Veritas

Proof of concept mode
Learning mode in running
Peer review functionality
Landing page
Deep research mode
Logo

Research is hard. Not intellectually hard (that's the point). Hard in all the ways it shouldn't be.

You find a paper that might be relevant. You spend an hour reading it before realizing it assumes three other results you haven't read. You track those down. One of them has a proof that doesn't quite feel right, but you can't tell if it's wrong or if you're missing context. You open twelve tabs. You lose the thread. You start over. And that's before you've done any actual research.

The problem isn't that science is difficult. The problem is that every tool researchers use treats the process as an afterthought. Papers are static PDFs. Notes live in a different app. Verification is manual so you either trust the math or you re-derive it yourself. Literature search is keyword matching. Understanding a new field means reading in circles until something clicks.

There is no system that holds it all together. No single place where you can read, verify, explore, and understand without having to constantly context-switch and losing momentum.
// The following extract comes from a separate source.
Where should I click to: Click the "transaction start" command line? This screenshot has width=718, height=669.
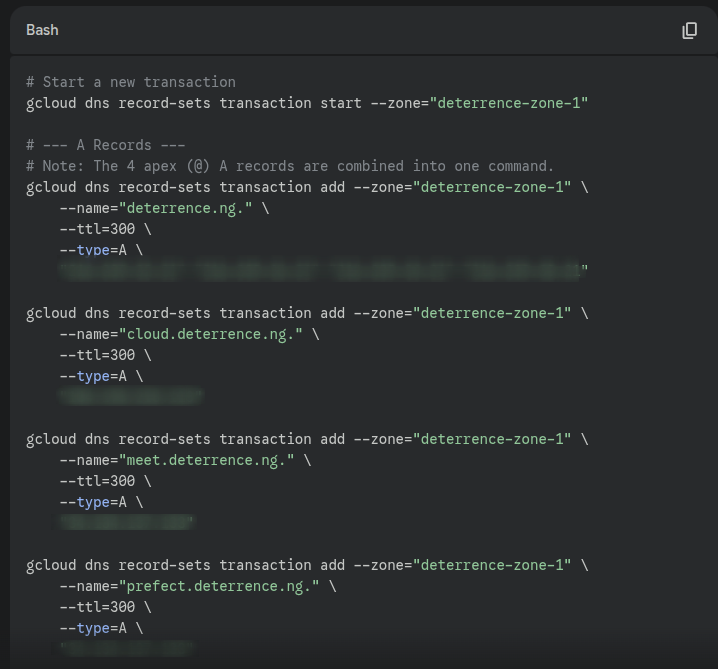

We built Veritas because we kept hitting that wall, and we wanted to know what research felt like without the friction.

What We Built

Veritas is a research OS with four modes:

Peer Review: Upload any paper. Veritas decomposes every claim into atomic units, maps their logical dependencies into a DAG, and runs adversarial agents to verify, challenge, and cross-reference each one against the literature. Every claim exits as verified, contested, or falsified. If a lemma breaks, every downstream theorem that depends on it is automatically flagged for review.

Deep Research: Multi-agentic swarm for literature synthesis. Surface related work, contradictions, and open problems across arXiv and Semantic Scholar. Allows the user to surface gaps in literature and generate hypothesis for their research.
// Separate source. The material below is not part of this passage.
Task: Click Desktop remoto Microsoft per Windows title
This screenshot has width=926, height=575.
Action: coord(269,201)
POC Generator: Verifies the claims made in the papers via code generation. It generates code that compares the correct implementation against the claims made by the paper allowing the user to replicate parts of the paper to see if it makes sense.
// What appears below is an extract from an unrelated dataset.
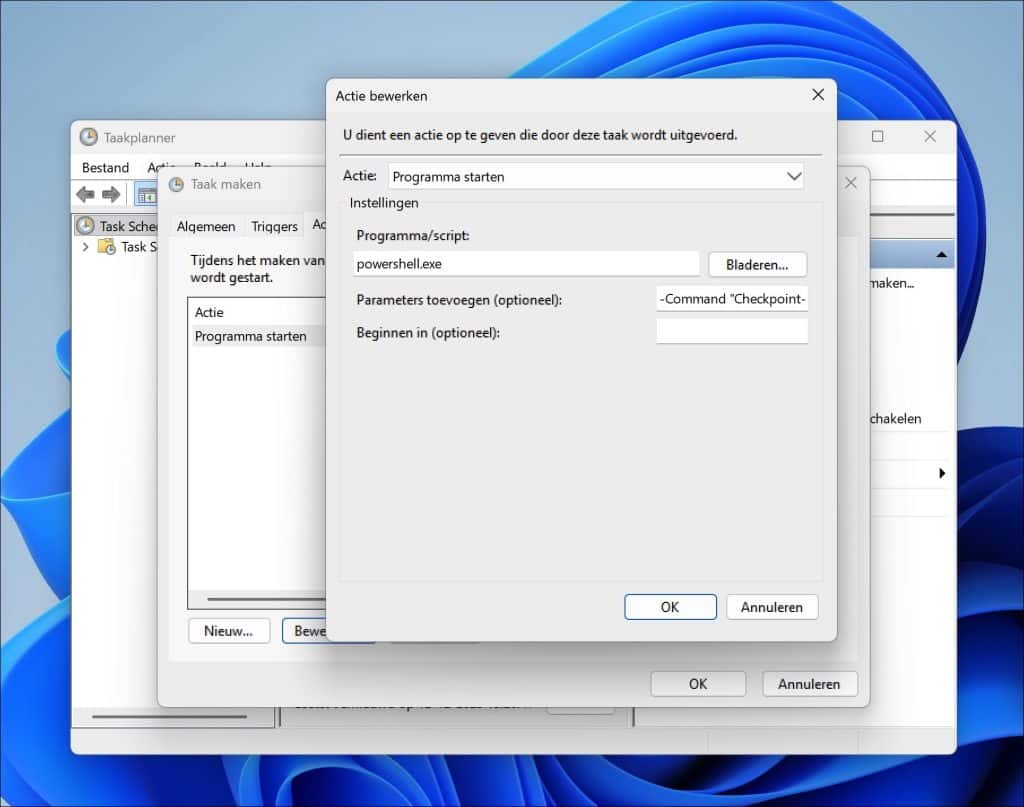Click the Beginnen in input field
The width and height of the screenshot is (1024, 807).
click(x=731, y=332)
Learning Mode: Click any concept and the prerequisite chain unfolds inline, from that term back to first principles. Research shouldn't require you to already know everything, we let users chat to the paper and also generate questions to help them learn.

How We Built It

The core architecture is a proof-theoretic dependency DAG. We extract claims from papers, build a graph of their logical dependencies, and run verification in topological order. Technical features used

Async multi-agent orchestration
Typed Pydantic interfaces
Round-to-round context compression to keep deep verification sessions coherent without blowing the context window
Lean 4 for formal proof export (Experimental feature)

Challenges

PDF parsing is harder than it looks. Mathematical papers are LaTeX compiled to PDF so extracting equations reliably, especially from dense theory papers, required multiple fallback strategies.

Getting the DAG correct was highly challenging as sometimes the claims won't really link to each other or they might make no sense because of poor context handling.

Cost control on adversarial search. Uncapped sub agents blow up API costs fast. We implemented per-claim challenge budgets and token guardrails, calibrating the tradeoff between coverage and cost. We also experimented with different LLM providers and also different sizes of LLM to compromise for API costs.

What we learned

The most surprising thing: the DAG isn't just a verification tool but rather it's a reading tool. Seeing a paper's logical structure laid out as a graph changes how you engage with it. You immediately see which results load-bear everything else. That insight became the backbone of Learning Mode. We also learned that typed interfaces between agents aren't optional. Early versions passed raw strings and hallucinated constantly. Typed Pydantic outputs cut that dramatically and made debugging tractable. Most of all, we learned that the friction in research isn't inevitable. It's an infrastructure problem. And infrastructure problems have solutions.